Scholars for North Carolina’s Future Statement Regarding HB 2

As of April 12, 2016, the following statement had been co-signed by over 475 faculty, graduate students, staff, and students representing 20 North Carolina colleges and universities.

As faculty, students, and staff at North Carolina’s colleges and universities who are committed to public policy that reflects sound data, careful reasoning, and equal opportunity for all, we oppose “The Public Facilities Privacy and Security Act” (HB2) because it explicitly denies the rights of transgender people, prohibits local anti-discrimination measures, and restricts possibilities for raising the minimum wage. We also believe that HB 2 sets a dangerous procedural precedent. Presenting, passing, and signing a bill in a single day circumvents the democratic process, which should incorporate public comment, debate, and careful deliberation of the bill’s constitutionality and implications for the people of North Carolina.

We are especially concerned that the bill has been justified as a measure that will protect women and children from abuse absent any empirical evidence of such a threat.

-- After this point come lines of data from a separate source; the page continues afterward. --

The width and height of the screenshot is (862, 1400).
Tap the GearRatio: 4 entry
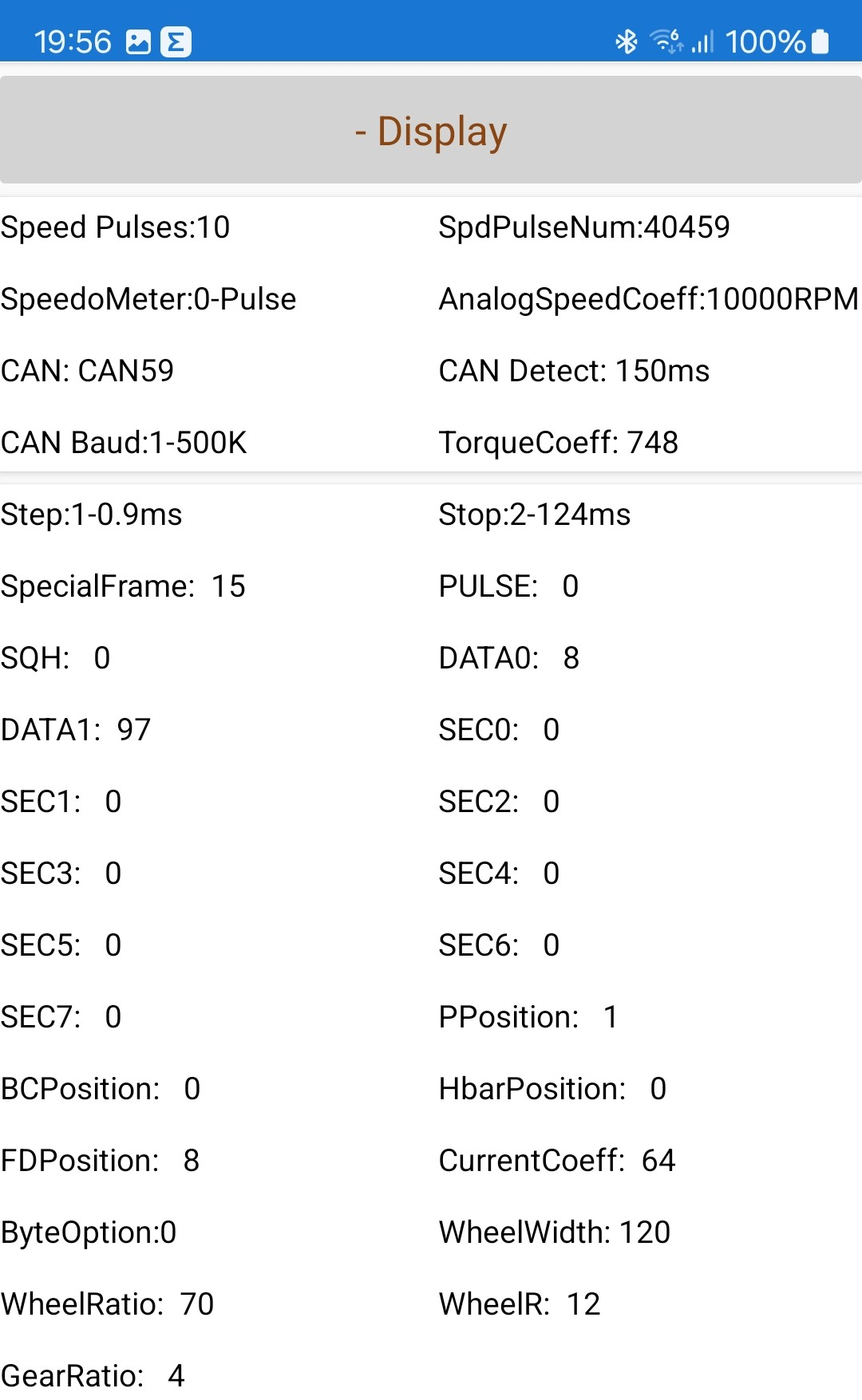pyautogui.click(x=93, y=1376)
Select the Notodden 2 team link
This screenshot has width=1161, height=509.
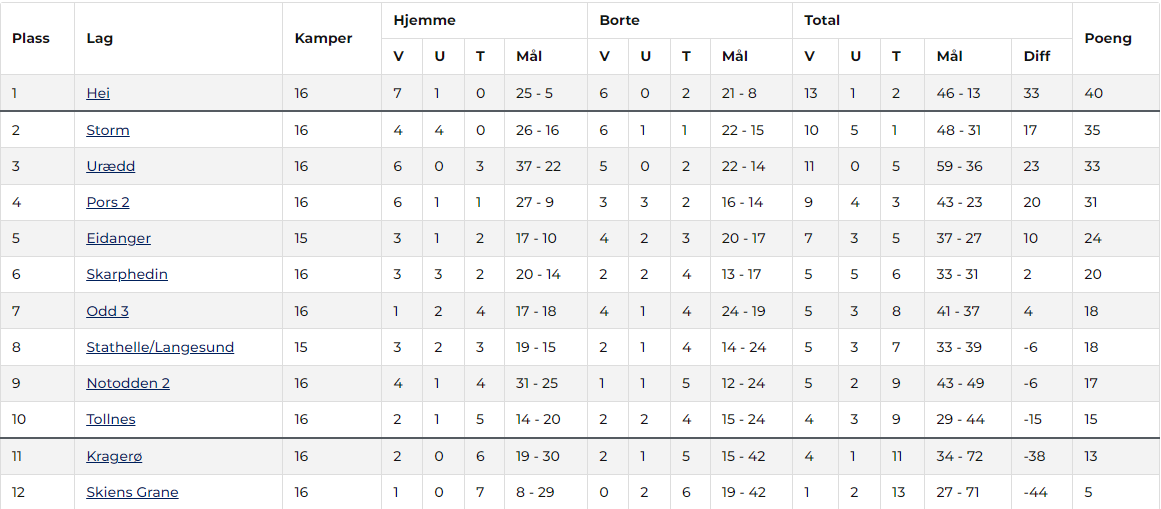pyautogui.click(x=128, y=384)
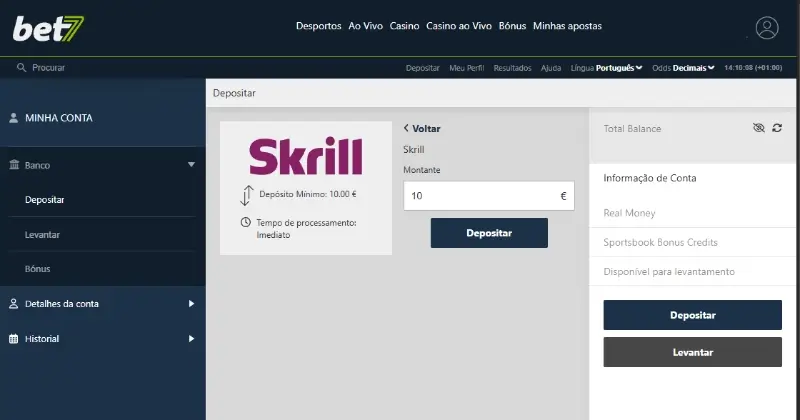Click the Skrill payment logo

[x=305, y=157]
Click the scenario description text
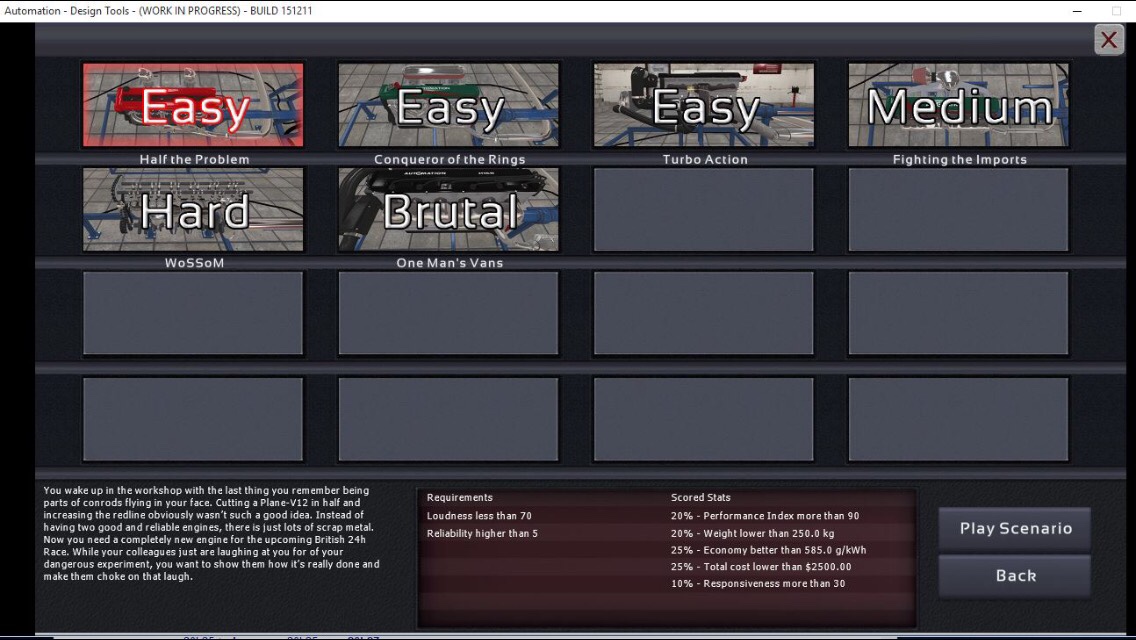The width and height of the screenshot is (1136, 640). click(211, 533)

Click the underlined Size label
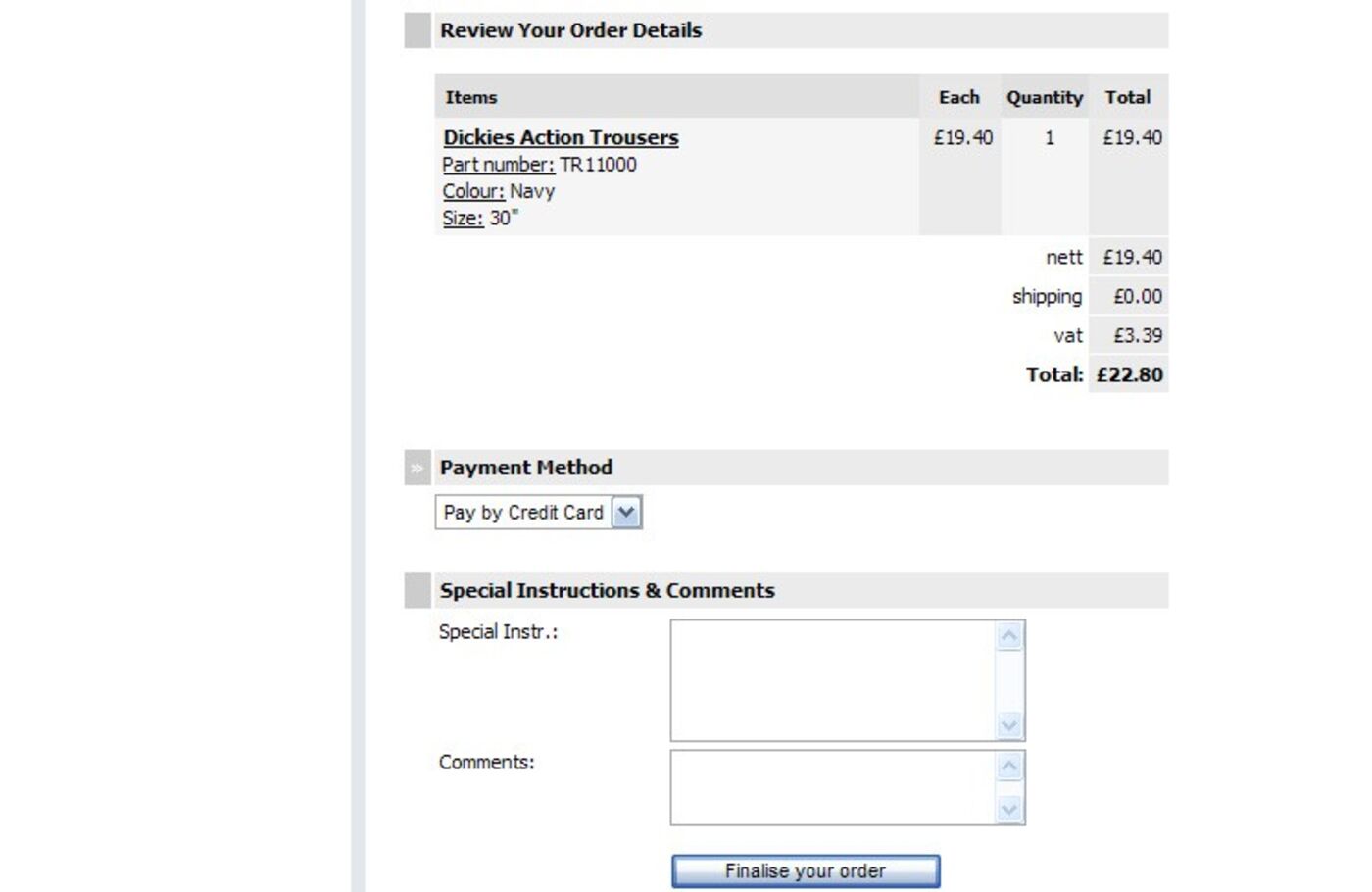(462, 219)
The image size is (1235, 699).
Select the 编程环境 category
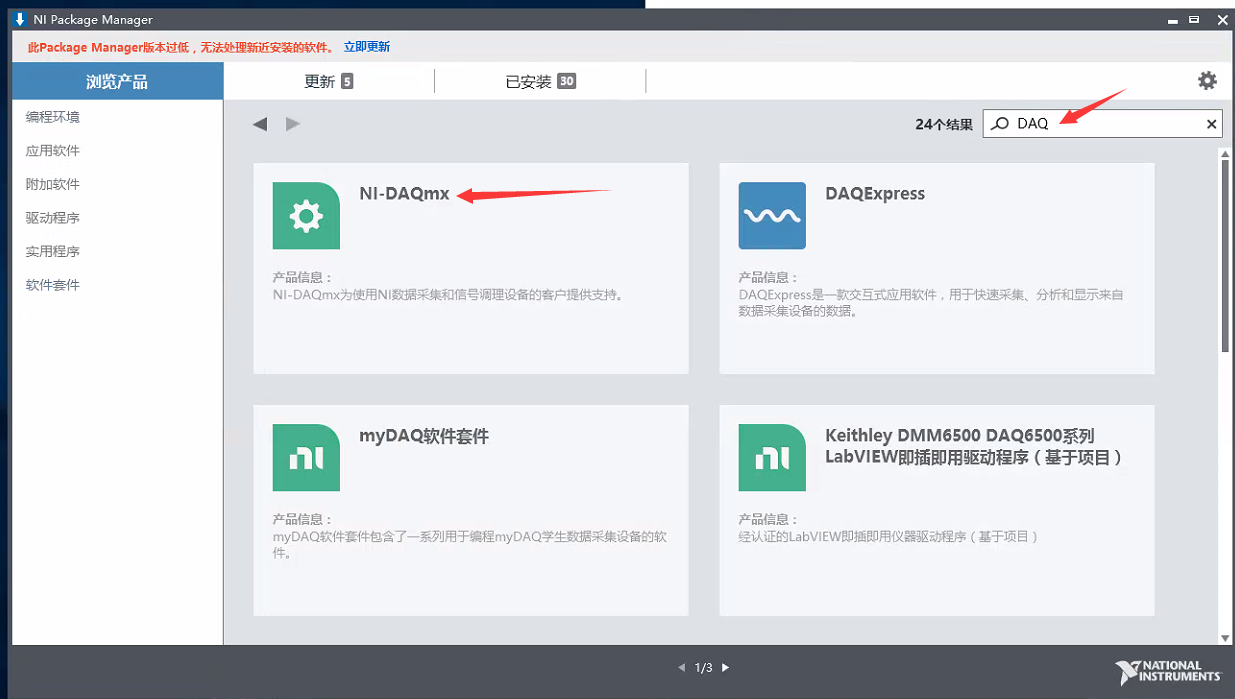click(x=53, y=117)
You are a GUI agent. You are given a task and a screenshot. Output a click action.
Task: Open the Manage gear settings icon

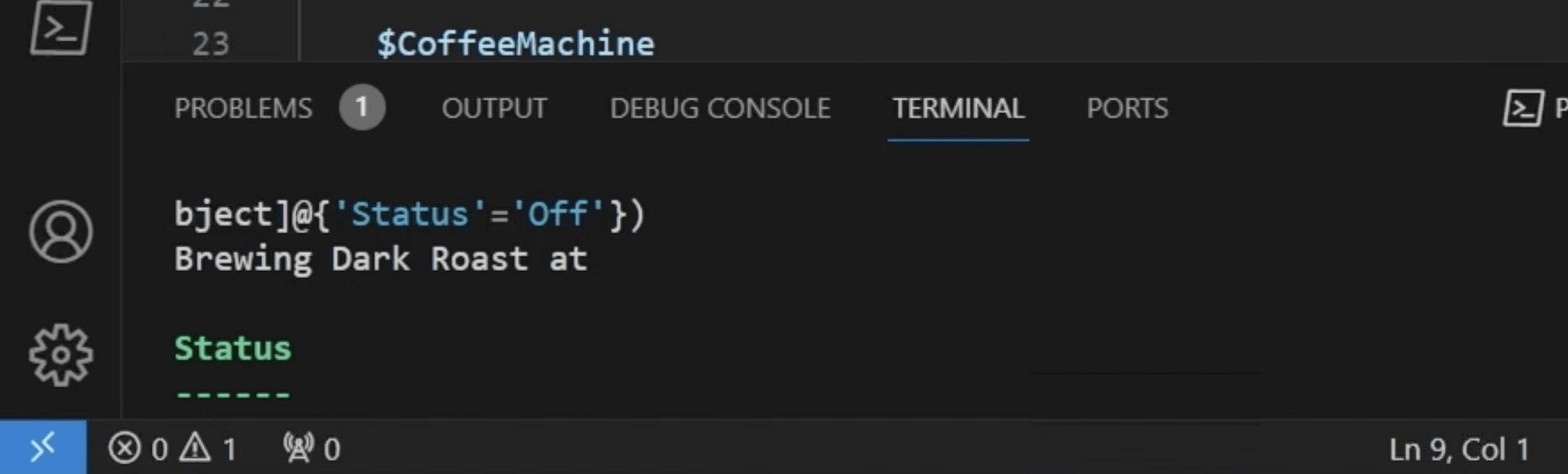[x=60, y=355]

Indeed, none of the many localities that have adopted similar ordinances have had any such problem. Yet, historically, such claims that women and children need protection have legitimized a range of forms of violence either initiated by the government or to which the government has turned a blind eye, including the eugenics movement and lynching. Moreover, actively targeting minorities for discrimination, refusing to prohibit discrimination, and denying remedies for discrimination when it has occurred – all of which this bill does – creates a situation that increases the risks for large segments of the population in the state. The law makes many who already are vulnerable even more vulnerable.

By weakening the ability of local governments to raise wages, the bill ignores significant scholarship. Since 70% of our state’s economy is comprised of consumer spending, reasonable increases in minimum wages not only empower workers but boost local economies, with little adverse effect on employment. And as recent condemnations of HB 2 by businesses across the country show, the bill threatens the state’s economic well-being and risks future job creation for North Carolinians.

We urge legislators to make good on their promise to serve the public good by repealing the bill before it further damages the state we hold dear.


Scholars for North Carolina’s Future Steering Committee

Stephanie Baker White (Elon University); Stephen Boyd (Wake Forest University); Jacquelyn Dowd Hall (UNC-Chapel Hill); Tamara Jeffries (Bennett College); Robert Korstad (Duke University); Lisa Levenstein (UNC Greensboro);
 Nancy MacLean (Duke University);
Bruce Orenstein (Duke University);
Rachel F. Seidman (UNC-Chapel Hill); David Zonderman(NC State University).